L’effervescence a démarré dans la matinée du lundi 20 octobre, au lendemain du vol. La Fondation Cartier pour l’art contemporain a inauguré son nouveau « musée », juste en face du Louvre, place du Palais-Royal. Soit un bâtiment haussmannien de 150 mètres de long et de 6 500 mètres carrés, évidé et transformé par Jean Nouvel en un showroom à 230 millions d’euros pour y présenter une partie de sa collection. Les discussions allaient bon train autour du hold-up de la veille, et ça riait sous cape. Comme si les aficionados de l’art actuel volaient en apesanteur au-dessus de l’ancien monde.

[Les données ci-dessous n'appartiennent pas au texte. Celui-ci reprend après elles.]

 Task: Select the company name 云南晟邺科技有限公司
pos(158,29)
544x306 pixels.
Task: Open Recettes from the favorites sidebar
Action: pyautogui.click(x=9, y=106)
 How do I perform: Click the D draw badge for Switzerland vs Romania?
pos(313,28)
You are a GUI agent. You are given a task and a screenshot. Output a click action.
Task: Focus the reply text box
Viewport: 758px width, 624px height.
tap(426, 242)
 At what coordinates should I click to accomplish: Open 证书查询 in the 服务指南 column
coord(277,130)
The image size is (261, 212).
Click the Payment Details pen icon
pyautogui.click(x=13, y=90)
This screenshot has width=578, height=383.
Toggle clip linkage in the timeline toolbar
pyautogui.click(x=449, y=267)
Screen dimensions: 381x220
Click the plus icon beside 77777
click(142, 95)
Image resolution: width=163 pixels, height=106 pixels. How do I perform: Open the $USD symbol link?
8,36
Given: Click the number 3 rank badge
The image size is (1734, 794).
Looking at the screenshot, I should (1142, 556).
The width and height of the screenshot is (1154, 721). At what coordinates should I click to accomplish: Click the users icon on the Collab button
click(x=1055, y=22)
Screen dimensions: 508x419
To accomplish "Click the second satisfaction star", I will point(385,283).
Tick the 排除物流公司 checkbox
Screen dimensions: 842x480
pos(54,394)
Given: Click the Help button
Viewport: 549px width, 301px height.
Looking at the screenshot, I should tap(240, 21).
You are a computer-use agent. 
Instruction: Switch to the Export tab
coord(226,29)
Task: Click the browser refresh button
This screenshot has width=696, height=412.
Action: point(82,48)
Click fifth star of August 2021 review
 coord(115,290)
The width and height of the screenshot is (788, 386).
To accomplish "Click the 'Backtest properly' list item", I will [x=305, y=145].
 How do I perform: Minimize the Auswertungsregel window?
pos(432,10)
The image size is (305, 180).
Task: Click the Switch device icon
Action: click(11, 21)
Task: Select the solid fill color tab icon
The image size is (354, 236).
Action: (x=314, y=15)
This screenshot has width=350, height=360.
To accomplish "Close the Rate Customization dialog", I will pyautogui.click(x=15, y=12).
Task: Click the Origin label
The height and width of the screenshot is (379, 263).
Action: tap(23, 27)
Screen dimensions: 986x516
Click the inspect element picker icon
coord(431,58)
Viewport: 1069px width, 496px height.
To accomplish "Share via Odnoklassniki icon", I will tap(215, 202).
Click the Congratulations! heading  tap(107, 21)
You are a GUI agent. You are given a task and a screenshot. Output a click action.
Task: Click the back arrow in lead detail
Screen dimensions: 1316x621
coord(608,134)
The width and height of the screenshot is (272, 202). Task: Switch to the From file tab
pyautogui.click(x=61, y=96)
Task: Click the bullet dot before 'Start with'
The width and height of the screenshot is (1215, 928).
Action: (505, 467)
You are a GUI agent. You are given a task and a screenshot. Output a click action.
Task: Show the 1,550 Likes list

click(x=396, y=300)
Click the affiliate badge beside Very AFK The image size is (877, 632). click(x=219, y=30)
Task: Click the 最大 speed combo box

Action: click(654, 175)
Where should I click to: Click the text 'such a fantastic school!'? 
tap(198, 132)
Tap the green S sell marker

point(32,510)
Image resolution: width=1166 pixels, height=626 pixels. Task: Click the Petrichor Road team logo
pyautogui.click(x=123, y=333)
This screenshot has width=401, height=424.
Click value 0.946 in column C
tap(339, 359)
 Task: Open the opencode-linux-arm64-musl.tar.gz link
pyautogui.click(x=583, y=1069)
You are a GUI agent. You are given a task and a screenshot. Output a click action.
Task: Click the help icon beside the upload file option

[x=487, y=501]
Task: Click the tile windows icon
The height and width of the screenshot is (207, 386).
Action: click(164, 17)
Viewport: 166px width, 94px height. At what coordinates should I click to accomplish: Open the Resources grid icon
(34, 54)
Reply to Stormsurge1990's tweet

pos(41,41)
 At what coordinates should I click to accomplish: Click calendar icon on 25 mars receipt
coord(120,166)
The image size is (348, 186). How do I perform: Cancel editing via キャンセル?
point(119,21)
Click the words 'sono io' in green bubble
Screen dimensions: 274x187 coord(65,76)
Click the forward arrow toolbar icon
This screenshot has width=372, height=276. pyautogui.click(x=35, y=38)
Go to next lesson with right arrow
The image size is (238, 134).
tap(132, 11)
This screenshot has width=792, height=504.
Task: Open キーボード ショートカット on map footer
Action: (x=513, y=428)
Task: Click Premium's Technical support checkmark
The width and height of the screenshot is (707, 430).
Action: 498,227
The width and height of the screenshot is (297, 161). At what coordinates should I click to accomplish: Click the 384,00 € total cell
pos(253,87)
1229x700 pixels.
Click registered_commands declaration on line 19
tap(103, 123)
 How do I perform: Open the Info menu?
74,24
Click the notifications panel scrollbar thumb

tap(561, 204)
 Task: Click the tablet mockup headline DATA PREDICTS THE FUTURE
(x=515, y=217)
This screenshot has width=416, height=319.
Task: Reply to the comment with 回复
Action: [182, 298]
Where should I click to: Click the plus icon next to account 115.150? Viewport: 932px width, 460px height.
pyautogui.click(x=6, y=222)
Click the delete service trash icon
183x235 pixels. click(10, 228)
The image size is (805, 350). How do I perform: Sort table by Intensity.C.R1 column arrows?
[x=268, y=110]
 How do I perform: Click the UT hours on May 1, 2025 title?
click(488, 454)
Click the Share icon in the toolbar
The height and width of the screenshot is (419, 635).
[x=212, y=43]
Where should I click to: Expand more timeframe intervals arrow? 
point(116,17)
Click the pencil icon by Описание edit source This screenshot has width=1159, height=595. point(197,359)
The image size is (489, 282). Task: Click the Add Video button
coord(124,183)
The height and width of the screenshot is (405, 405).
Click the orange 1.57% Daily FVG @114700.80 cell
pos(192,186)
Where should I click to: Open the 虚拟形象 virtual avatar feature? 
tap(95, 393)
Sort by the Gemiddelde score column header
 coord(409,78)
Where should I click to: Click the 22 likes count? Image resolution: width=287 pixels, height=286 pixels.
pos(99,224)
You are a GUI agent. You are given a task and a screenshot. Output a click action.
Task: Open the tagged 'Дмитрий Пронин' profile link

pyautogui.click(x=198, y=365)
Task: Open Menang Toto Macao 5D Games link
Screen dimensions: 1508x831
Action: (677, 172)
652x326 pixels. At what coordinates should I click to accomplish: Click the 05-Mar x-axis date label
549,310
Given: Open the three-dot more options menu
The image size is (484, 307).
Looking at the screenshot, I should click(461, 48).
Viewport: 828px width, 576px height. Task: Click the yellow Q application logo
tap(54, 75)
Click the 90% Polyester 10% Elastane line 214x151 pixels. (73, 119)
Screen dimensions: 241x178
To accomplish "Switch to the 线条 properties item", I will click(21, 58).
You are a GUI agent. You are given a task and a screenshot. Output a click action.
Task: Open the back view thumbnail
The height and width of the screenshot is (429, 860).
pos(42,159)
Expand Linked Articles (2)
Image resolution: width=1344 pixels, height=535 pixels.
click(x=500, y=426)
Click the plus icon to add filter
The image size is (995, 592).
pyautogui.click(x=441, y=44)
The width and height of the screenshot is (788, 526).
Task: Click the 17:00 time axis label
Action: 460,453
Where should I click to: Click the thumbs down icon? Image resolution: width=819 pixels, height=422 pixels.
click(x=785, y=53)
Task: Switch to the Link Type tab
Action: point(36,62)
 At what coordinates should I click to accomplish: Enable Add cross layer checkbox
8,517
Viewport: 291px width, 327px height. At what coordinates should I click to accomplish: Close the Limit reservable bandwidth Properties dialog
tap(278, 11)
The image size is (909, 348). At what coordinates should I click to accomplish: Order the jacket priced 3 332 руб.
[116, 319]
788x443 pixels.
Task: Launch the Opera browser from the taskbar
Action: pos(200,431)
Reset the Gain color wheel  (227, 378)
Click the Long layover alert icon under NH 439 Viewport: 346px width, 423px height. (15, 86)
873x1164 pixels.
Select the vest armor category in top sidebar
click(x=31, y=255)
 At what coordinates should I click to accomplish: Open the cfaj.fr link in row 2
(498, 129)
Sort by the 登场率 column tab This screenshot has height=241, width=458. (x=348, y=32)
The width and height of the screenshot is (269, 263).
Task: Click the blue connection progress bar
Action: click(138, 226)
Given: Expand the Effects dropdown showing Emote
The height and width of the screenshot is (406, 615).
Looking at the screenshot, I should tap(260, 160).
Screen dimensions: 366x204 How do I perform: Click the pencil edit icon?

Le monde d’avant, c’est le spectacle donné lors d’auditions au Sénat de divers acteurs et experts pour comprendre ce qui s’est passé au Louvre, et y remédier. La langue de bois, le jargon technocratique, les plans sur la comète ont cerné un phénomène bien connu : la France est championne des constats alarmants auxquels on ne donne pas suite, jusqu’au moment où un problème surgit sans que l’on sache qui est responsable. La ministre de la culture, Rachida Dati, a eu cette formule qui fera date : « Il n’y a pas eu de défaillance, il y a eu des failles. »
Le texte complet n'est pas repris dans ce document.